University of Maryland Extension

Care of Phalaenopsis orchids (moth orchid)

Phalaenopsis (Phals), also known as moth orchids have probably increased the allure of orchid culture for the general public more than any other orchid genus. They are mass produced and are reasonably priced. Phals are readily available in big box stores and the many hybrids are very easy to grow and flower under most home conditions.

General growth characteristics

  •  In nature, Phalaenopsis orchids grow on tree trunks and branches in the warm sections of the tropics worldwide. They tend to hang on tree bark, and send out aerial roots along their stem. For this reason, most of their roots will be above the pot and will commonly sprawl outside the container and even along the shelf surface. This is perfectly normal so do not cut them off.
  • Flower stalks initiate and grow out from the leaf joints or axils. They often set multiple flower buds. The flowers can last for at least a month or longer if the plant is provided  proper care.
  • Flower spikes can be quite tall. They can possibly form flowering branches off the main spike further extending the flowering period. 

 General Care

 Watering:

  • Often orchids come planted in containers filled with chipped bark for drainage which leads to confusion on how to best water the plants. An easy method is to place the plant in a sink or tub. Run warm water over the plant, bark and aerial roots in a series of 3 or 4 drenches over a 10 minute period allowing the water to be gradually absorbed. Allow the water to drain completely before placing it on a saucer and returning it to a sunny window.
  • Aerial roots will turn from a dull silver or white to a pale green color when you have applied enough water. Under normal home temperatures waterings should not be needed more than once a week.
  • Misting an orchid usually does not provide enough moisture under indoor home growing conditions. Pebble trays placed underneath pots can increase the general humidity around plants; however don’t flood these trays or the roots will stay overly wet and may rot.
  • Low humidity and too little water will result in wrinkled leaves.
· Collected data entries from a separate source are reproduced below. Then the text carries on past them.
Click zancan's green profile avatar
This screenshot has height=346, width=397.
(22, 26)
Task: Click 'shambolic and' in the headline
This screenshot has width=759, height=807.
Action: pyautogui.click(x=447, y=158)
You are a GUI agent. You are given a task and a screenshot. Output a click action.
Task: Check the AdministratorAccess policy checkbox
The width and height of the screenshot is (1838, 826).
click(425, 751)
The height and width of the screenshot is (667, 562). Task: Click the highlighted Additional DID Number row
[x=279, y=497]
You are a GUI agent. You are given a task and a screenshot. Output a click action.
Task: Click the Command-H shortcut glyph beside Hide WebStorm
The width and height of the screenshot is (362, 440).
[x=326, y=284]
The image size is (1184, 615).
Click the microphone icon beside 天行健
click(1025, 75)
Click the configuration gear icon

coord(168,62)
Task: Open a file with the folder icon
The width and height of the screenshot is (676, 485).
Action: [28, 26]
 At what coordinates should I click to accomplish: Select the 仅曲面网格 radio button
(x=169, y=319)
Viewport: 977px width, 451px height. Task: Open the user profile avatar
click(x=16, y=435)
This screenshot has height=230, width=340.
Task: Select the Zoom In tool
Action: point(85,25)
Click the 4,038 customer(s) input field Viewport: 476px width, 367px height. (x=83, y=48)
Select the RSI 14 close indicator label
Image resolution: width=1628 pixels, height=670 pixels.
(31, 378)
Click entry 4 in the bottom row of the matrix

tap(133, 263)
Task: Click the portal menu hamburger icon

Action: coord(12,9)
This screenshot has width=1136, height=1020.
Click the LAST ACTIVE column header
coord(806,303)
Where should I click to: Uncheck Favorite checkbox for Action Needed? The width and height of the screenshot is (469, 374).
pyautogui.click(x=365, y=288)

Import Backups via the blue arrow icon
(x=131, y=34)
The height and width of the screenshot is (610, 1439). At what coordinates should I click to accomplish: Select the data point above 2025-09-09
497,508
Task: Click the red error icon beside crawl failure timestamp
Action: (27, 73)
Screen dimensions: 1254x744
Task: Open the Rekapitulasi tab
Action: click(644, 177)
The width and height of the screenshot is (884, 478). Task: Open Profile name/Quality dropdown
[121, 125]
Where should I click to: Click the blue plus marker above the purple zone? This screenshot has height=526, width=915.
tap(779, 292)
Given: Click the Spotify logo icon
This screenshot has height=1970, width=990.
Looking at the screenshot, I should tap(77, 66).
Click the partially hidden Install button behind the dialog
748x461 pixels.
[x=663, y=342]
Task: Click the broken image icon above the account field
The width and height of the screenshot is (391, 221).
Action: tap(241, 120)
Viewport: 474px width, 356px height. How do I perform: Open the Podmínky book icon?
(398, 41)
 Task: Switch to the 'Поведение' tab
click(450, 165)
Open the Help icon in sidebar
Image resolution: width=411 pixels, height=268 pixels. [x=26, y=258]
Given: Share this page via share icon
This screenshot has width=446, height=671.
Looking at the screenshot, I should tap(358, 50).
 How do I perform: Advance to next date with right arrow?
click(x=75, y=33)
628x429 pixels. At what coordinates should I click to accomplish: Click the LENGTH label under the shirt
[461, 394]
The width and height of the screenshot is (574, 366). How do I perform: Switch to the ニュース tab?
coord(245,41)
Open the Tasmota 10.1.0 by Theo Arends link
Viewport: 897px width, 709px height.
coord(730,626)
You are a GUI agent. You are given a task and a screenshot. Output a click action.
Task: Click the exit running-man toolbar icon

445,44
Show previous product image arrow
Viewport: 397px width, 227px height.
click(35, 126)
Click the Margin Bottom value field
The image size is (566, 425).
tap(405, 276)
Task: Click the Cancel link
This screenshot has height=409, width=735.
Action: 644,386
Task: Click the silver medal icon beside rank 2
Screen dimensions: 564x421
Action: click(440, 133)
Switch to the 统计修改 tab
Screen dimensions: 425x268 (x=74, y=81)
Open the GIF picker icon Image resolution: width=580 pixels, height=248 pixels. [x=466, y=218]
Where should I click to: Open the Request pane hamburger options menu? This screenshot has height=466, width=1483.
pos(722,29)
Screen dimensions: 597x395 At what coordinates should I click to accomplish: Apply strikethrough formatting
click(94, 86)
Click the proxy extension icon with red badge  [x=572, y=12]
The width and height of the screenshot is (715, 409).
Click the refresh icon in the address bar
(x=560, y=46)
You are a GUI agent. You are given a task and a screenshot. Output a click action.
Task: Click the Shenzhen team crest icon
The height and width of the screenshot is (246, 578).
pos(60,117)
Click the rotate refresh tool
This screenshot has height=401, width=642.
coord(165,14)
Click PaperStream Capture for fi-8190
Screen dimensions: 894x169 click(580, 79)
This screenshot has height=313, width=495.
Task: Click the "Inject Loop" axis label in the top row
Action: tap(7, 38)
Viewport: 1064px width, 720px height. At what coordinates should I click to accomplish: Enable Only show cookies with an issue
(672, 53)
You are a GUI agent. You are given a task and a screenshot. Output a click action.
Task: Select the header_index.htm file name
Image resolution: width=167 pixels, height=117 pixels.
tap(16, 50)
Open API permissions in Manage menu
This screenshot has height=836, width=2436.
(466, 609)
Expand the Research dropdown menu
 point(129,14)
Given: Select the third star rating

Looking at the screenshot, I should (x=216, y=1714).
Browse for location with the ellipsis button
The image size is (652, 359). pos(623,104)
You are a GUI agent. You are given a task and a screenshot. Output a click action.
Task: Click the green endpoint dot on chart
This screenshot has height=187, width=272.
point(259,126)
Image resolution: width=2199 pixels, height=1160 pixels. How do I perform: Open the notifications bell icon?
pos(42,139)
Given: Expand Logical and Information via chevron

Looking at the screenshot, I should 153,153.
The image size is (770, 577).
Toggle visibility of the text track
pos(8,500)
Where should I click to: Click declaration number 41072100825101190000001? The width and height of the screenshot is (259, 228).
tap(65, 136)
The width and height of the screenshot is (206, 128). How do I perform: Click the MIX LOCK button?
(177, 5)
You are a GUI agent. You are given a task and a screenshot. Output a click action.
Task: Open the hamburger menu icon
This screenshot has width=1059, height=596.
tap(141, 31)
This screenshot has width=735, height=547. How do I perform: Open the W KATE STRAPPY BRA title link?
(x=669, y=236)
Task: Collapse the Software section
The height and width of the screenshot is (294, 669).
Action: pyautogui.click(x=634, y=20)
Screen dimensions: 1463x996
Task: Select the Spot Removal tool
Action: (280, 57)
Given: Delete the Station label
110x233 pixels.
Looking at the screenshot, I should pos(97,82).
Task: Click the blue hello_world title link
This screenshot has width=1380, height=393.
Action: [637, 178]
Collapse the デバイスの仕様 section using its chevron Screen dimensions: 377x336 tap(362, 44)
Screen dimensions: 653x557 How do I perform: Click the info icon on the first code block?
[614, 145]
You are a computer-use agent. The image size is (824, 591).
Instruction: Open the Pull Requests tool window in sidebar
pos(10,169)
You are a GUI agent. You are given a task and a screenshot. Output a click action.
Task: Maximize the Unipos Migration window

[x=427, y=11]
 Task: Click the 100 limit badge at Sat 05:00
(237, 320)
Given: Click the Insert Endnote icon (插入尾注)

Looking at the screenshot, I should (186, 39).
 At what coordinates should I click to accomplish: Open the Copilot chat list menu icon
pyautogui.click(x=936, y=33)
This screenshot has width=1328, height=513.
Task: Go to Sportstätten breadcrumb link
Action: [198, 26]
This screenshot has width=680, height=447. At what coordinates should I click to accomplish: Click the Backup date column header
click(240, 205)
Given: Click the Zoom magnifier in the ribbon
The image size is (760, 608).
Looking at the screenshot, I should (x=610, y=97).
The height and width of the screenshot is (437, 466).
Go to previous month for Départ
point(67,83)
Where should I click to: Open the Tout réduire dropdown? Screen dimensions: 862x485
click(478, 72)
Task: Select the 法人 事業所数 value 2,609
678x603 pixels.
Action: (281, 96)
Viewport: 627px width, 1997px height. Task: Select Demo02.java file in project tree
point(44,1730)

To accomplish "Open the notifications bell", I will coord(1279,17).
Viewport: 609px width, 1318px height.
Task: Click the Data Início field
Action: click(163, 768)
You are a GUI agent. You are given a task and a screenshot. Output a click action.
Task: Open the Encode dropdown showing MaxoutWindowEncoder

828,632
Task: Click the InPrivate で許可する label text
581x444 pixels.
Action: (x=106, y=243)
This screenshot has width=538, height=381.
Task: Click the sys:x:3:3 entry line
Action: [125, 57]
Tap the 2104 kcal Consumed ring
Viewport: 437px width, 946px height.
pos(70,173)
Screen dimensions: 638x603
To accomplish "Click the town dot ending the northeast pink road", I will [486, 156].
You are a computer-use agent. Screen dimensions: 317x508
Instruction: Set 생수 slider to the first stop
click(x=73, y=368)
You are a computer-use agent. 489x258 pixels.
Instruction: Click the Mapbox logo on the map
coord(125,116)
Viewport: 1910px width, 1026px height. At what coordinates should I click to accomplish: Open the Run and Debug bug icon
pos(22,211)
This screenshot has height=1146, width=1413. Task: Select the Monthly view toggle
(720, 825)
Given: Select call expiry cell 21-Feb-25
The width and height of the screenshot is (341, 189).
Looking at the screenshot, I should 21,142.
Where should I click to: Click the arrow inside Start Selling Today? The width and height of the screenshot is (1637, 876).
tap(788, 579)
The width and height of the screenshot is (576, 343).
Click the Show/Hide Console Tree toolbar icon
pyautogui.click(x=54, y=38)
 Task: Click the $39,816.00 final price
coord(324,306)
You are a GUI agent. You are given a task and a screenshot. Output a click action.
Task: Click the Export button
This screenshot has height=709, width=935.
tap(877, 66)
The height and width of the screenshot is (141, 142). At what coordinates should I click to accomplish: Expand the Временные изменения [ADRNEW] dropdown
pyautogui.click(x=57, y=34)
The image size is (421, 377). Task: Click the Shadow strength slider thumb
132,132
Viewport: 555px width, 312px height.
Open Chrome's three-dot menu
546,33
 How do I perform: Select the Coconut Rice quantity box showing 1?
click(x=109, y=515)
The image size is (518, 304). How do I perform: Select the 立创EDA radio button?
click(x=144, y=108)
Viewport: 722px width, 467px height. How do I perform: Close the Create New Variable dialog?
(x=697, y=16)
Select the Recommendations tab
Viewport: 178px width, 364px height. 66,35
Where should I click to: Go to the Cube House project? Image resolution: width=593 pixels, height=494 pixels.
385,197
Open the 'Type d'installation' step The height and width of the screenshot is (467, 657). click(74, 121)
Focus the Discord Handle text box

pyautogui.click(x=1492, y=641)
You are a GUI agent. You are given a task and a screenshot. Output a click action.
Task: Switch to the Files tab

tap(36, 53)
Phals do not have water storage pseudobulbs as many orchids do.

Temperature and Light:

  • Phalaenopsis orchids do well under normal room temperatures with indirect light from an east or west window. During the short days in the winter they can even be moved to direct light or placed in a south window. Orchids can be placed in an interior room or on an office desk if placed under a grow light. 
  • Plants receiving the proper amount of light will have light green leaves. Low light conditions produces leaves that are dark green and feel very stiff. Under very high light the leaves will develop a pink or reddish color along the margins and will appear yellow green or almost yellow. 

 Staking:

  • Prevent bending of the flower stalk by placing a rigid, thin stake made of bamboo, wood or metal beside the stem that needs support. Push it into the growing media being careful not to damage leaves or roots. Secure the flower the stalk to the stake loosely with small plastic clips (small plastic hair clips) or plant ties.

Fertilizing:

  • Phalaenopsis orchids benefit from light fertilization, however over feeding your plants will often result in lush growth at the expense of flowers.
  • As a general rule fertilize actively growing and flowering plants every third or fourth watering with a commercial orchid fertilizer according to label directions.
  • Skip fertilization during the cooler temperatures and lower light intensity of the winter months.

Re-flowering:

  • Light exposure is important for re-flowering. The most common cause for not flowering is low light levels.  
  • Move plants that are not re-flowering indoors either to a brighter window, or put them outdoors in a shady location during the summer months.
  • Another trick to get them to set buds is allowing your plants to experience cooler night temperatures in the fall before bringing them back indoors. Bring them indoors when evening temperatures dip into the fifties.
  • Since Phalaenopsis orchids have the tendency to form new flowering branches along their old flower spikes watch the old spike closely for signs of new buds after the flowers have faded and have fallen off. Or to promote re-flowering, prune yellowed or brown spikes back to about ½ inch above the second node or swelling along the spike above the foliage.
  • Cut off any old yellowed leaves or old, dried, brown flower spikes at the base of the plant. 

Repotting:

  • Under common indoor growing conditions your orchid can last several years before repotting is needed.
  • Clues for repotting include: when the plant has overgrown its pot or the bark has broken down so that it looks like mulch, drains poorly and holds too much moisture. 
  • The best time to repot is when new growth has started and not necessarily after it has finished blooming.
  • Select a commercial orchid bark mix and a container with excellent drainage. Gently knock the plant out of its old pot. 
  • Phalaenopsis orchids grow along the surface of flower pots sending a few roots into the bark growing medium. But if roots have attached to the pot or old bark medium then soak the plant for a long enough period that they can be gently pried off without damage or breakage. Cut off any dead, discolored, or damaged roots, and rinse away the old degraded bark from the plant.
  • Simply suspend the plant over the larger new pot and gently fill in around the bottom roots with new bark until the plant sits on top. Water the newly re-potted plant to further settle the new bark around the roots.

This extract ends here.